Stored items from a collection
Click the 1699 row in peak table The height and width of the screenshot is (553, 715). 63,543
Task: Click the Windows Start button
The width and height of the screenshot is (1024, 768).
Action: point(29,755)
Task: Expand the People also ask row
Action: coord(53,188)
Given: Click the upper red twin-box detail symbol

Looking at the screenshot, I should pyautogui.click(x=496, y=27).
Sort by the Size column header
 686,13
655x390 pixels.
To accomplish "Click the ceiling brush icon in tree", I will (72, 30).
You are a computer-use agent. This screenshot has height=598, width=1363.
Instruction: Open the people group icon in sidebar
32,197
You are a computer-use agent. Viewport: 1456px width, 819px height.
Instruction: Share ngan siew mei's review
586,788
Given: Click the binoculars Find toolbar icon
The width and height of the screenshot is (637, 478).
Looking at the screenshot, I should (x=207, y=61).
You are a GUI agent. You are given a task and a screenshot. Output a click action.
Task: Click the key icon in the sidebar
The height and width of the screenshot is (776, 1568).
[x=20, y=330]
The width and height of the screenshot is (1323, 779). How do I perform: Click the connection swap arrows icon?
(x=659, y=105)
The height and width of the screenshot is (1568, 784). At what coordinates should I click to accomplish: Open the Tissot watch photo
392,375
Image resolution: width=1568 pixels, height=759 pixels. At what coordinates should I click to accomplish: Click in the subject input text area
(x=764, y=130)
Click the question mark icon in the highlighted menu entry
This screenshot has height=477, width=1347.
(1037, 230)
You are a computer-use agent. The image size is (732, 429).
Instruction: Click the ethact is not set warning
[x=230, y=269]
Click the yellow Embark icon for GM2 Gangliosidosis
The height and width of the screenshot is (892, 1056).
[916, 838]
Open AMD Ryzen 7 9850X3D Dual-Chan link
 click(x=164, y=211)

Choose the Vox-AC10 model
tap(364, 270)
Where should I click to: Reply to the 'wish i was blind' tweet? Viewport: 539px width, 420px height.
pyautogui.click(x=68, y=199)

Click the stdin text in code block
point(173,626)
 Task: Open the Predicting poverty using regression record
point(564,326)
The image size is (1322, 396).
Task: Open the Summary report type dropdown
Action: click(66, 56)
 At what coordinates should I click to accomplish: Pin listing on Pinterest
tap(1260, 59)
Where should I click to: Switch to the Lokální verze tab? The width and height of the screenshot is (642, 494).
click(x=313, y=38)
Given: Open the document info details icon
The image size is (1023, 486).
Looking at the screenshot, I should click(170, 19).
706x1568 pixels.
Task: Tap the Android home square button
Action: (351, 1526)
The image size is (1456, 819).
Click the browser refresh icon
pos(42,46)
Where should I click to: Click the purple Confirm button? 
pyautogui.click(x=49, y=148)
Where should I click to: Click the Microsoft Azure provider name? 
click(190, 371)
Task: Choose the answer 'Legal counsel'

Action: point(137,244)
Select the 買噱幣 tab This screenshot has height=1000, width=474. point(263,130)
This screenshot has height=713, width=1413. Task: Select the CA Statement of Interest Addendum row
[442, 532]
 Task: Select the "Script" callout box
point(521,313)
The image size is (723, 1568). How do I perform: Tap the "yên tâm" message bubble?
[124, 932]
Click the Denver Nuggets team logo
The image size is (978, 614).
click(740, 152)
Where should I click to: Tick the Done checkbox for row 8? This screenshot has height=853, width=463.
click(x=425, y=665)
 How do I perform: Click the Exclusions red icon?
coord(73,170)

ASSIGNED TASK
Set down the entries above again, word for word.

OUTPUT OF THE EXERCISE
Click the 1699 row in peak table The height and width of the screenshot is (553, 715). 63,543
Task: Click the Windows Start button
The width and height of the screenshot is (1024, 768).
Action: point(29,755)
Task: Expand the People also ask row
Action: coord(53,188)
Given: Click the upper red twin-box detail symbol

Looking at the screenshot, I should pyautogui.click(x=496, y=27).
Sort by the Size column header
 686,13
655x390 pixels.
To accomplish "Click the ceiling brush icon in tree", I will (72, 30).
You are a computer-use agent. This screenshot has height=598, width=1363.
Instruction: Open the people group icon in sidebar
32,197
You are a computer-use agent. Viewport: 1456px width, 819px height.
Instruction: Share ngan siew mei's review
586,788
Given: Click the binoculars Find toolbar icon
The width and height of the screenshot is (637, 478).
Looking at the screenshot, I should (x=207, y=61).
You are a GUI agent. You are given a task and a screenshot. Output a click action.
Task: Click the key icon in the sidebar
The height and width of the screenshot is (776, 1568).
[x=20, y=330]
The width and height of the screenshot is (1323, 779). How do I perform: Click the connection swap arrows icon?
(x=659, y=105)
The height and width of the screenshot is (1568, 784). At what coordinates should I click to accomplish: Open the Tissot watch photo
392,375
Image resolution: width=1568 pixels, height=759 pixels. At what coordinates should I click to accomplish: Click in the subject input text area
(x=764, y=130)
Click the question mark icon in the highlighted menu entry
This screenshot has height=477, width=1347.
(1037, 230)
You are a computer-use agent. The image size is (732, 429).
Instruction: Click the ethact is not set warning
[x=230, y=269]
Click the yellow Embark icon for GM2 Gangliosidosis
The height and width of the screenshot is (892, 1056).
[916, 838]
Open AMD Ryzen 7 9850X3D Dual-Chan link
 click(x=164, y=211)

Choose the Vox-AC10 model
tap(364, 270)
Where should I click to: Reply to the 'wish i was blind' tweet? Viewport: 539px width, 420px height.
pyautogui.click(x=68, y=199)

Click the stdin text in code block
point(173,626)
 Task: Open the Predicting poverty using regression record
point(564,326)
The image size is (1322, 396).
Task: Open the Summary report type dropdown
Action: click(66, 56)
 At what coordinates should I click to accomplish: Pin listing on Pinterest
tap(1260, 59)
Where should I click to: Switch to the Lokální verze tab? The width and height of the screenshot is (642, 494).
click(x=313, y=38)
Given: Open the document info details icon
The image size is (1023, 486).
Looking at the screenshot, I should click(170, 19).
706x1568 pixels.
Task: Tap the Android home square button
Action: (351, 1526)
The image size is (1456, 819).
Click the browser refresh icon
pos(42,46)
Where should I click to: Click the purple Confirm button? 
pyautogui.click(x=49, y=148)
Where should I click to: Click the Microsoft Azure provider name? 
click(190, 371)
Task: Choose the answer 'Legal counsel'

Action: point(137,244)
Select the 買噱幣 tab This screenshot has height=1000, width=474. point(263,130)
This screenshot has height=713, width=1413. Task: Select the CA Statement of Interest Addendum row
[442, 532]
 Task: Select the "Script" callout box
point(521,313)
The image size is (723, 1568). How do I perform: Tap the "yên tâm" message bubble?
[124, 932]
Click the Denver Nuggets team logo
The image size is (978, 614).
click(740, 152)
Where should I click to: Tick the Done checkbox for row 8? This screenshot has height=853, width=463.
click(x=425, y=665)
 How do I perform: Click the Exclusions red icon?
coord(73,170)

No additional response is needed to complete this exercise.